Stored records
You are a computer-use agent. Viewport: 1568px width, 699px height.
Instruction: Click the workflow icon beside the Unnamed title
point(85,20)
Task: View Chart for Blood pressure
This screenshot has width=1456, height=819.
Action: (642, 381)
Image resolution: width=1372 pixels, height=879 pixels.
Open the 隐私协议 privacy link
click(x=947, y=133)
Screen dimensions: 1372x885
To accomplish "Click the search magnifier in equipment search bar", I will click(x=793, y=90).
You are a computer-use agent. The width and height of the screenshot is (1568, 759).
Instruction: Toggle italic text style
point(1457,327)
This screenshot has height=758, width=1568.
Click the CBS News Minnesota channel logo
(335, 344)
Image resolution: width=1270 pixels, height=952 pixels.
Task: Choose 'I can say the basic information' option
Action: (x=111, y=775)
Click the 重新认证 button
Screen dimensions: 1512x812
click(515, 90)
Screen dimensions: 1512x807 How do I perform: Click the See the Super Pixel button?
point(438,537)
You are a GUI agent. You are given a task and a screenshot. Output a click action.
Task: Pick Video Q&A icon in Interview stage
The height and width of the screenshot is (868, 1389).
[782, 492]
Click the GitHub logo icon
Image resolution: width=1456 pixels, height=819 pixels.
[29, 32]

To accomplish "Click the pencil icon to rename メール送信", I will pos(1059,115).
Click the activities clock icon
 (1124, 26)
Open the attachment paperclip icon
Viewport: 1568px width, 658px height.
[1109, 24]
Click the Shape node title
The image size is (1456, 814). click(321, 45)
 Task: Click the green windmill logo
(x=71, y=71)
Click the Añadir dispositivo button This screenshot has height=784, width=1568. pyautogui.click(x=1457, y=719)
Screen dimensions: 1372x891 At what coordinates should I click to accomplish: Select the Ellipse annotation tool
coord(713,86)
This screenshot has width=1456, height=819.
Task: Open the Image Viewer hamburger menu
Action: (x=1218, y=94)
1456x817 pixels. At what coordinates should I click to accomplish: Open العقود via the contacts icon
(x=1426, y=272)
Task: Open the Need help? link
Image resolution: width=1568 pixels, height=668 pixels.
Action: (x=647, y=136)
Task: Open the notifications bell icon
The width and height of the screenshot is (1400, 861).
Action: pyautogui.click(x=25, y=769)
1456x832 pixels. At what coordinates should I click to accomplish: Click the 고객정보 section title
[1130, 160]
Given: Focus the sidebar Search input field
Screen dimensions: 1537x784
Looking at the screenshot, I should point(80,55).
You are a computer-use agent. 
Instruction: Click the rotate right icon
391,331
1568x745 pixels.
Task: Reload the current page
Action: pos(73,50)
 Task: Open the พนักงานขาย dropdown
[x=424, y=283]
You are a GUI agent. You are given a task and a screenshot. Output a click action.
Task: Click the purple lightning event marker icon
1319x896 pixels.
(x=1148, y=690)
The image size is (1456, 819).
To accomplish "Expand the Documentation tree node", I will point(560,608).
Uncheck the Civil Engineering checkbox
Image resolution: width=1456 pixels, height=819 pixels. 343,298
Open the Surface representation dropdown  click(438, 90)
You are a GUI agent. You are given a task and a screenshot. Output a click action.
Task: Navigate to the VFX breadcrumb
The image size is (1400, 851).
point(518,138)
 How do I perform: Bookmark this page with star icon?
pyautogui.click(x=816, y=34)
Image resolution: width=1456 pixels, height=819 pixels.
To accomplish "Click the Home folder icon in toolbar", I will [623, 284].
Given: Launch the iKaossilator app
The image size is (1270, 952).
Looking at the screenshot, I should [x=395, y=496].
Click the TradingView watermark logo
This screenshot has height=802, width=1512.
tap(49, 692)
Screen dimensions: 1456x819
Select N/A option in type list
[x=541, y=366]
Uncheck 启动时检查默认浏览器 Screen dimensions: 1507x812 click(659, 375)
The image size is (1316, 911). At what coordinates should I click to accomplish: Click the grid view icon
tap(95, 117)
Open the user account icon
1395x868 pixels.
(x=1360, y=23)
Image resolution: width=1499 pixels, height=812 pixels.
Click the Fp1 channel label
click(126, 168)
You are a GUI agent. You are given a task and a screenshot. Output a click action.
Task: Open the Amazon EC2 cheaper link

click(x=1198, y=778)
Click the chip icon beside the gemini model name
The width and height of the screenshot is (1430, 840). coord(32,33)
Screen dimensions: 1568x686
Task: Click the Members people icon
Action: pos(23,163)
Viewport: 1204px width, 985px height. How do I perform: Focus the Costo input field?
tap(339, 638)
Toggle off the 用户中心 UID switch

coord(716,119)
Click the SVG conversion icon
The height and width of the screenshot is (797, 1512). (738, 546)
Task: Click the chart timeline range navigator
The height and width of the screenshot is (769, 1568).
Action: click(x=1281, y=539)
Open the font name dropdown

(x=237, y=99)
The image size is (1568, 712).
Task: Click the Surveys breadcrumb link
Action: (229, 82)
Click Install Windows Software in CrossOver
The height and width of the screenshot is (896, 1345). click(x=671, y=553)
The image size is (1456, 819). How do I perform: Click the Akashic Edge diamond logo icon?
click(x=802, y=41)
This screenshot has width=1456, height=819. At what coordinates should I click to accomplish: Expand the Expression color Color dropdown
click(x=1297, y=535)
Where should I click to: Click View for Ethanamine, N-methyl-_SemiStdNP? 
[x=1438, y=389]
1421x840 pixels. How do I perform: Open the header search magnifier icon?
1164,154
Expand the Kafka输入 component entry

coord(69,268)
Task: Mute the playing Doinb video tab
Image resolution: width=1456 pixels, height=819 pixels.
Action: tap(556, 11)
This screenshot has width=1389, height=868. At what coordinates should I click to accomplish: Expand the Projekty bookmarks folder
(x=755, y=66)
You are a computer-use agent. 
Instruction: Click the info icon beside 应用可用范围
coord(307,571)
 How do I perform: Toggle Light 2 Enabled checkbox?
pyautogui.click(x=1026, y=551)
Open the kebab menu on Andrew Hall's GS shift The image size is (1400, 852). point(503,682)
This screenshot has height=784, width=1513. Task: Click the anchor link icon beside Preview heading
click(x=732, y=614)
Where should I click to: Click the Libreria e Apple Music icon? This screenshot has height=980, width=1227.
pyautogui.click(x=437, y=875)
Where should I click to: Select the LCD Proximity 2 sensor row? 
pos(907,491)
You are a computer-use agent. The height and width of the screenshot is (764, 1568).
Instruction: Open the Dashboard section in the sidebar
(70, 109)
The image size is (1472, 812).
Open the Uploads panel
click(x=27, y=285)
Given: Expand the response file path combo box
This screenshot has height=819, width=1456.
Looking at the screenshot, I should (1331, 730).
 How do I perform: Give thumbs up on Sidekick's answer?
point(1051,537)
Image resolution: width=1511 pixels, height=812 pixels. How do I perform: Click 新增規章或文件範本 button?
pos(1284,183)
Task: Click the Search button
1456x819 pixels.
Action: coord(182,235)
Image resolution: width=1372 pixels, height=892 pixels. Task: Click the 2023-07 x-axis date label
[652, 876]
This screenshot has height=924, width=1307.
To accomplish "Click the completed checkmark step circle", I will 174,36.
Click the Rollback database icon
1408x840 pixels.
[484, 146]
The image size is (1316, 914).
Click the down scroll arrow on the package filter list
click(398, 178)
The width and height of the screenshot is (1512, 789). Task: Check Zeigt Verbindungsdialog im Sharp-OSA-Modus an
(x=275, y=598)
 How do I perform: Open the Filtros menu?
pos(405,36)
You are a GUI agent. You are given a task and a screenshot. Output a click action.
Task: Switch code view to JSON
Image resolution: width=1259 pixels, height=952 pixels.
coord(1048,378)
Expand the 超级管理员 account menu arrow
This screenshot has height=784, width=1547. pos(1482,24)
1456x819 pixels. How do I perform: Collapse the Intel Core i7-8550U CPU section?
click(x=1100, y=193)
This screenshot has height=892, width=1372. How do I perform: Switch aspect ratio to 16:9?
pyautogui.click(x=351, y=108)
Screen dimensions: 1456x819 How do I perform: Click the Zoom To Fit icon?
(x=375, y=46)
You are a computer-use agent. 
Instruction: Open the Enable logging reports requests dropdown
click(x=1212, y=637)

• [AIM OF THE EXERCISE]:
Begin at the first line of the records above and restate each line word for word, stopping after the line with "Screen dimensions: 1372x885".

• [EXERCISE OUTPUT]:
You are a computer-use agent. Viewport: 1568px width, 699px height.
Instruction: Click the workflow icon beside the Unnamed title
point(85,20)
Task: View Chart for Blood pressure
This screenshot has width=1456, height=819.
Action: (642, 381)
Image resolution: width=1372 pixels, height=879 pixels.
Open the 隐私协议 privacy link
click(x=947, y=133)
Screen dimensions: 1372x885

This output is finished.